Good Thursday, gang. Here’s hoping this post finds each of you living life to the fullest! 🙂 We continue to watch a few showers and storms popping up from east to west across the region, but the bigger focus is now on the weekend. That’s when the threat for showers and storms will increase ahead of a cold front finally reaching the area. This super-duper slow-mover finally arrives late Saturday into Sunday and brings much better air in here for the start of next week.
As always, we kick the party off with what’s cranking out there today. We will see a little more cloud cover with temps back into the 80s. Those clouds may spawn a shower or storm across areas of central and eastern Kentucky as moisture along the east coast backs to the west. Here are your Thursday trackers…
A weak cold front does drop in here early Friday and knocks the numbers down from today. There’s still a small threat for a shower or storm, but things look pretty good for the much anticipated kickoff of the high school football season.
The action starts to pick up as we get deeper into Saturday. That’s when low pressure approaches from the southwest and a cold front inches closer from the northwest. Those two will bring a fairly big increase in showers and storms from Saturday afternoon through the first part of Sunday…
The heaviest rains likely fall across central and eastern Kentucky…
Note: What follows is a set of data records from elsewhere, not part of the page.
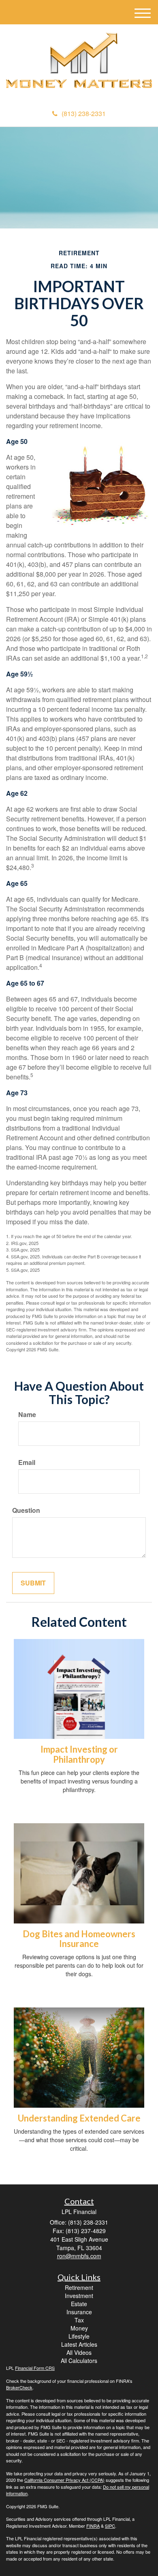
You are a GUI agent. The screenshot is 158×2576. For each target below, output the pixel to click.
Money (79, 2328)
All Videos (79, 2352)
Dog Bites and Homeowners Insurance (79, 1938)
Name (27, 1414)
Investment (79, 2296)
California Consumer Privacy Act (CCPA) (64, 2480)
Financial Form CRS (35, 2368)
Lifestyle (79, 2336)
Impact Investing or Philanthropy (79, 1754)
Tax (79, 2320)
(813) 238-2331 (84, 113)
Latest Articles (79, 2344)
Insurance (79, 2312)
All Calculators (79, 2360)
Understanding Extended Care (79, 2118)
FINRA (93, 2525)
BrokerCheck (19, 2387)
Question (26, 1510)
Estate (79, 2304)
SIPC (110, 2525)
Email (26, 1462)
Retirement (79, 2287)
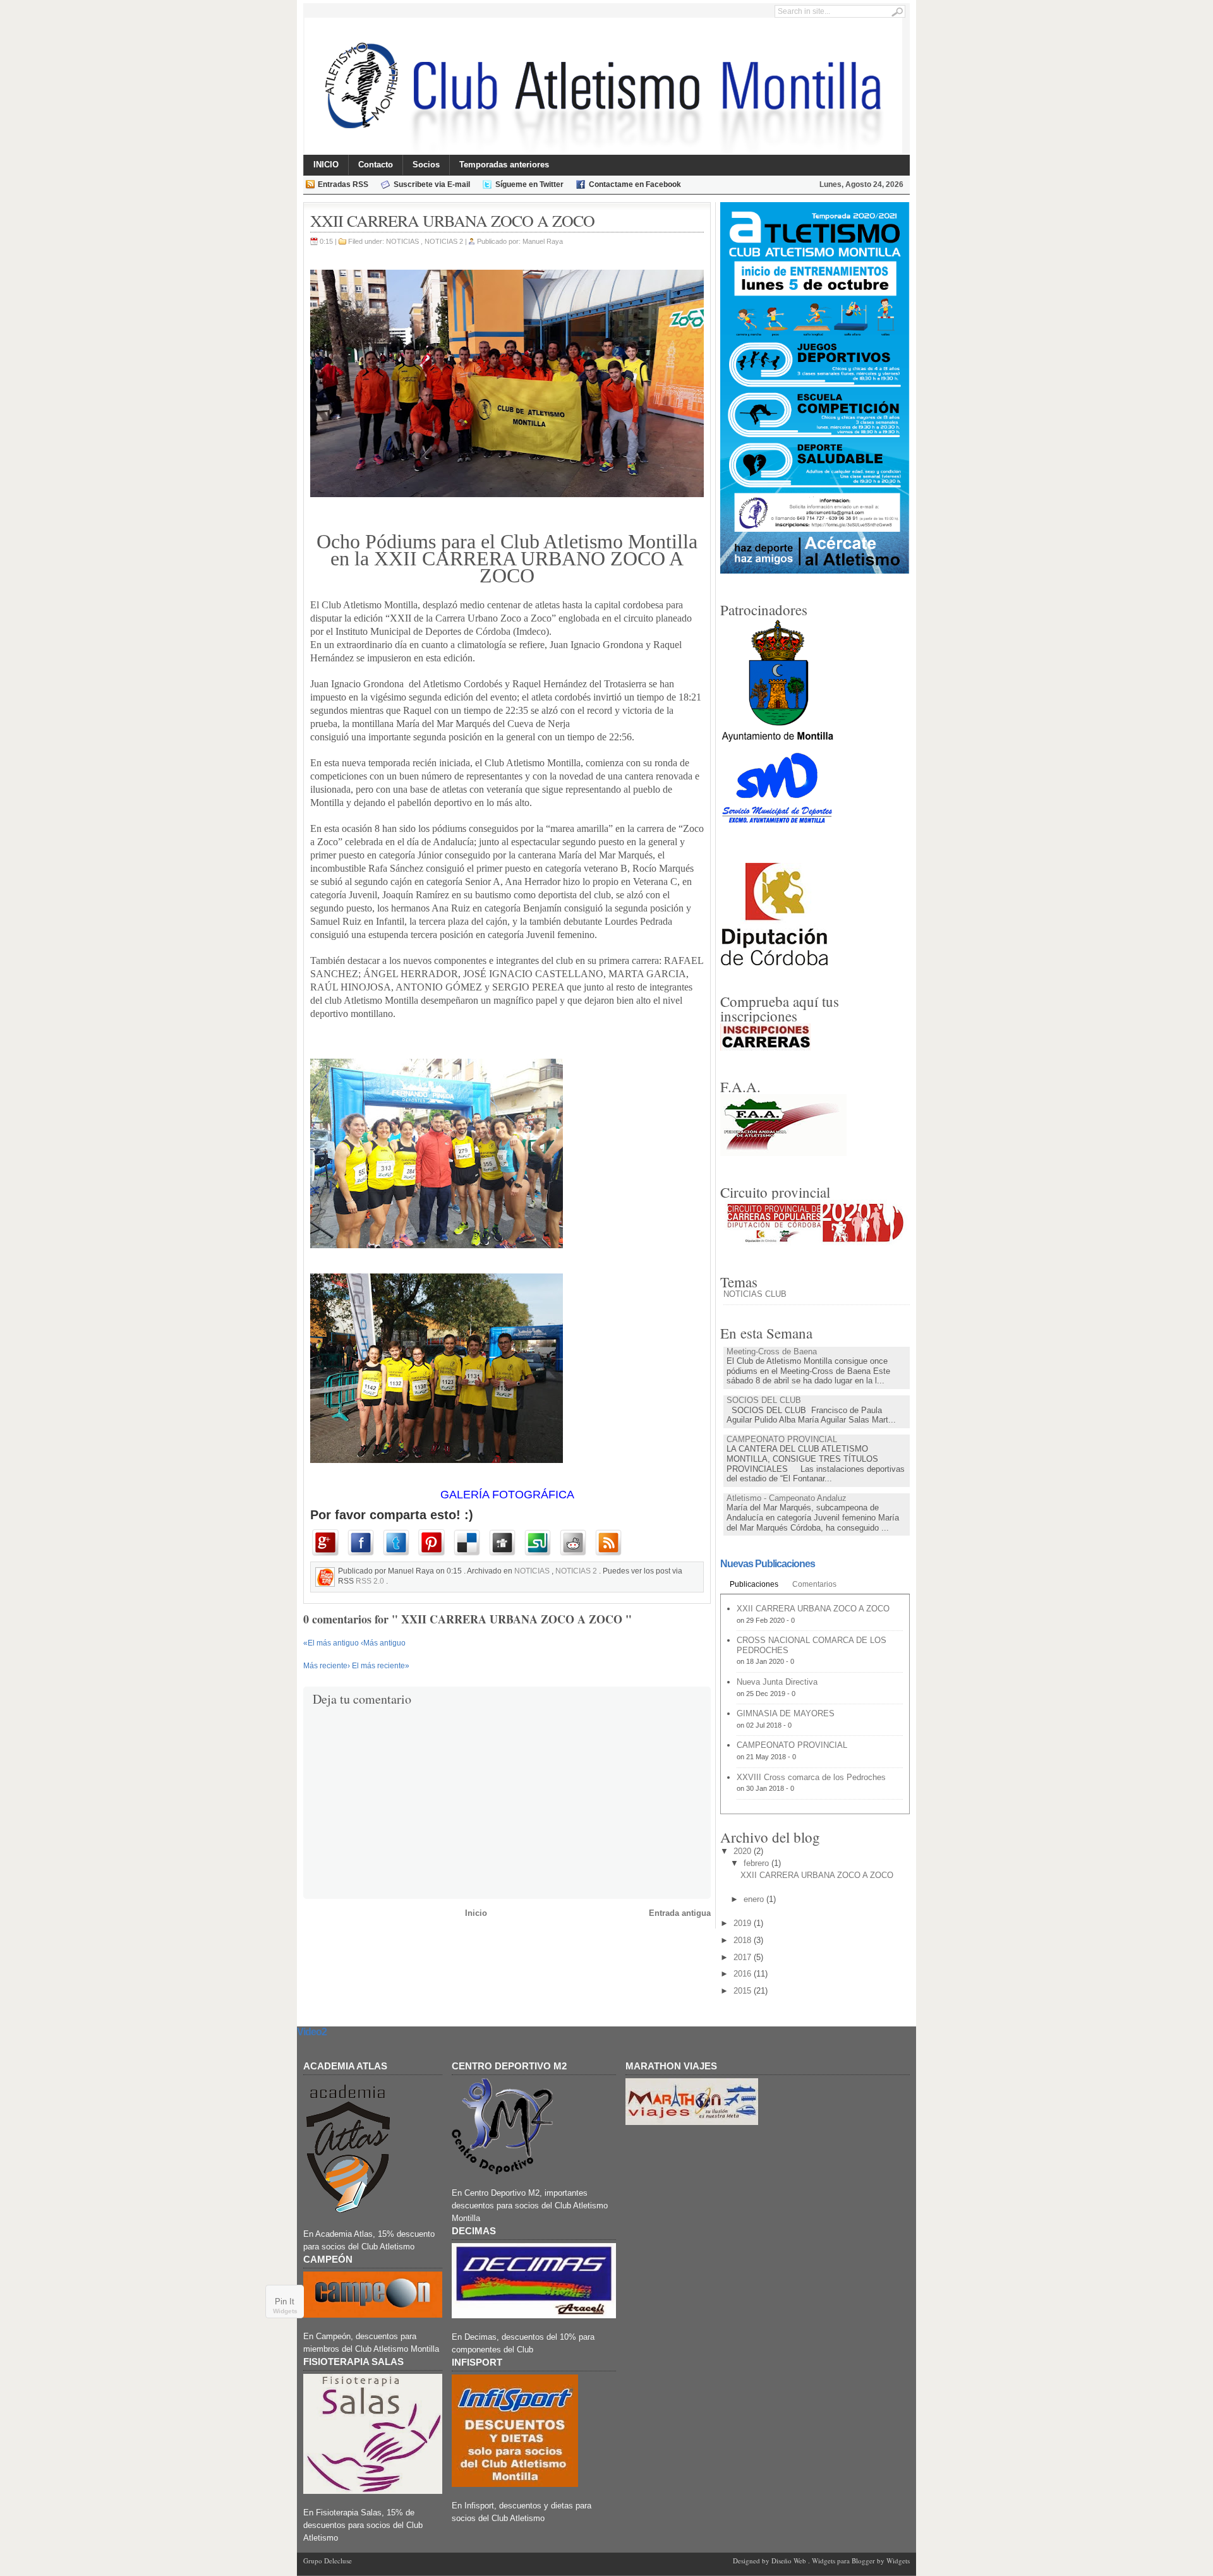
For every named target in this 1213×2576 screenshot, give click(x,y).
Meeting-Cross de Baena (772, 1351)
Those are some pretty hefty totals showing up across the southeast, so we will have to keep an eye out for local issues developing at some point.
This front slides to our south as very nice air slides in for the first half of next week. What happens from this point may very well be determined by how the tropics behave and we have a lot of action to track out in the Atlantic…
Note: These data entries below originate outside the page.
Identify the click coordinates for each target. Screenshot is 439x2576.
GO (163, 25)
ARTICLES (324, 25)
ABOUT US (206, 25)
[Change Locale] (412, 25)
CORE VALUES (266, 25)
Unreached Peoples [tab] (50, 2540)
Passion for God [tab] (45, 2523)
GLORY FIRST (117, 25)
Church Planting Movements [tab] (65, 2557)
Paulette and Rene are likely to curve away from the United States, but the big system coming off Africa may be the one to watch in 10-14 days or so. The ensembles have been showing this to be a possible long-tracked system and the operational models are picking up on this…
I will have an update later today, so check back. I leave you with this amazing graphic on the extreme weather that just hit the Rockies…
We know the weather is now skewed toward extremes, but that’s absolutely ridiculous!!!
Enjoy the day and take care.
Thanks Chris, we are still good on soil moisture, but a shower would be most welcome. Chances remain low for my area of central Kentucky until the weekend.
Glad that Paulette and Rene are going to be “good girls” and stay in their neighborhood. The next tropical storm system projected path is very close to where my sister and brother in law live in Florida, so I will have to inform them to prepare for a possible tropical storm or hurricane in the coming days. Tomorrow evening I have a zoom meeting with them. The last hurricane to affect their area was Irma, just a few years back.
I have a long time friend that lives in Westcliffe, Colorado which is located just to the west of Pueblo. They recorded up to 14 inches of snow yesterday after temperatures in the 90’s the day before ! Wow.
I saw that the Denver Airport received only an inch of snow, but still, that’s pretty impressive considering they were near 100 over the weekend.